We are let inside by a very confused lady. Turns out someone else had been past previously whom they thought was us - they were shown our room and declined in. Fuck knows what would have happened if the other people had chosen to take the room? I was like, "you didn't even check?!"

We eventually got it all settled, we were charged less (as we were supposed to have a private bathroom but they'd messed that up to) and we were all sorted. The daughter of the adults seemed to have her head screwed on, but the other two were utterly hopeless.

Between the 9 hour transfer and the ballache getting checked in, I was pretty damn unimpressed with Sarajevo. Thankfully my opinion changed over the next day and I was sad to leave! First things first: food. We were located right on the corner of the old town so we had a small wander through the streets and back alleys before returning to the main square again where we found a cevapi place Lee had been recommended and which I had also seen on tripadvisor.

Once inside, it was cevapi time. We ordered a late each (7 marks, or €3.50) and the famous sour cream/cheese stuff. These cevapi were markedly different to the ones we had in Belgrade - much much better! And the pita was nice and soft too. We sat here for a long time as it started raining outside - quite heavily! Dan had warned me that it downpours around here then stops, then pours again - it usually passes quickly.



When it had eased up we jumped back out into the streets. During our previous walk we had passed a cool looking cocktail bar called Tesla with a statue of him holding a lit globe outside. It seems everywhere wants to claim his as their own, too!

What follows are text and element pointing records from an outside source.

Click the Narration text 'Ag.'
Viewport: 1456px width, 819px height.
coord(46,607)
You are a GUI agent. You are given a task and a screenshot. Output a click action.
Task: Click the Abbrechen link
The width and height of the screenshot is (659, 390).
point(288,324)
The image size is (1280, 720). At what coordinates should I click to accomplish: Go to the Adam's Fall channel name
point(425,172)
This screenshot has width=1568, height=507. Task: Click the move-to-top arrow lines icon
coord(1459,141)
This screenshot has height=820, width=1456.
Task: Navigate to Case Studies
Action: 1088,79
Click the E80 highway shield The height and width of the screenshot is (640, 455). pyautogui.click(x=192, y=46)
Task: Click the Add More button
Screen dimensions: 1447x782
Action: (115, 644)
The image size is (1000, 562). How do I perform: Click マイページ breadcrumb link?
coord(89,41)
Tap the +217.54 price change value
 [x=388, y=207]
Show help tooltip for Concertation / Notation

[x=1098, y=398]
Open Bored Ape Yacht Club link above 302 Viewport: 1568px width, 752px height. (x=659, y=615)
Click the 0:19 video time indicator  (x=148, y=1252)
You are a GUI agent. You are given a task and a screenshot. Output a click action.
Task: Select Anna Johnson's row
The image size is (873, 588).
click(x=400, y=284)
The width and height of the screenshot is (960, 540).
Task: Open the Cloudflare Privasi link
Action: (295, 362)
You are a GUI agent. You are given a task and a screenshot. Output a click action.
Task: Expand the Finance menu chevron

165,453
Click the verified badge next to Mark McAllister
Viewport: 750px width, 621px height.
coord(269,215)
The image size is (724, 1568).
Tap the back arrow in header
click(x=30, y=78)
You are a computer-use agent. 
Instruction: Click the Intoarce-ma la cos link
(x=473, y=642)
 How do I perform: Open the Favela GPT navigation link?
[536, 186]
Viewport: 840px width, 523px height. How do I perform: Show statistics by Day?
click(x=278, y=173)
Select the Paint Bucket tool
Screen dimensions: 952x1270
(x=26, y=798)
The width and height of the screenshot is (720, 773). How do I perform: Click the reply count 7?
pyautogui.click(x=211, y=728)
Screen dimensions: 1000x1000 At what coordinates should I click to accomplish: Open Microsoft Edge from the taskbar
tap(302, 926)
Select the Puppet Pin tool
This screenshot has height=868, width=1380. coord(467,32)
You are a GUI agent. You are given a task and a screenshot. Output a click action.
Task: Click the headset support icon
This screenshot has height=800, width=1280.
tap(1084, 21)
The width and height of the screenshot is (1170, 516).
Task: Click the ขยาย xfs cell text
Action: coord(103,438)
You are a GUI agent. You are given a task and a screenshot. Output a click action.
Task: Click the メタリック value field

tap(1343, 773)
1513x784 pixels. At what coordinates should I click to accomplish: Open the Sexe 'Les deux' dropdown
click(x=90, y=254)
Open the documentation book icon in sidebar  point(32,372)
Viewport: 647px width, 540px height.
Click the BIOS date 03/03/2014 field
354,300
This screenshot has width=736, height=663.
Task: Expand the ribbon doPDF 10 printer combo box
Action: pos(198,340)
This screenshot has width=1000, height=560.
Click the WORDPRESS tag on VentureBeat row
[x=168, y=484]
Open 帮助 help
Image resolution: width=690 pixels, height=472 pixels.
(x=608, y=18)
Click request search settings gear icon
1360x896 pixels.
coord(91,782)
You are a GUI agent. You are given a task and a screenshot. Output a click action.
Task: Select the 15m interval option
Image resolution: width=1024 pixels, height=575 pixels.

Inside we sat in an open window but soon it started pouring again and we were getting a fraction wet, so we moved a bit further inside the bar.

There were a few crazy looking cocktails on the menu. Dan ordered the Tesla, which was every conceivable spirit combined including absinthe. A bit of a heart starter. I got a Mai Tai to start, and both of the cocktails were very good and strong - a change from the poor ones we had in Belgrade!

Looking around the bar, there were crazy lightbulbs hung sporadically from the ceiling, and Tesla quotes all along the wall. I noticed a man at the bar smoking, and then realised he was a waiter waiting to be summoned! It took a little getting used to, the indoor smoking.

We enjoyed our cocktail so much that we ordered another round of slightly less strong cocktails. Finishing them, it was time to call it a night. We noticed a small shop near our accommodation so we popped inside for some supplies - namely cheap wine!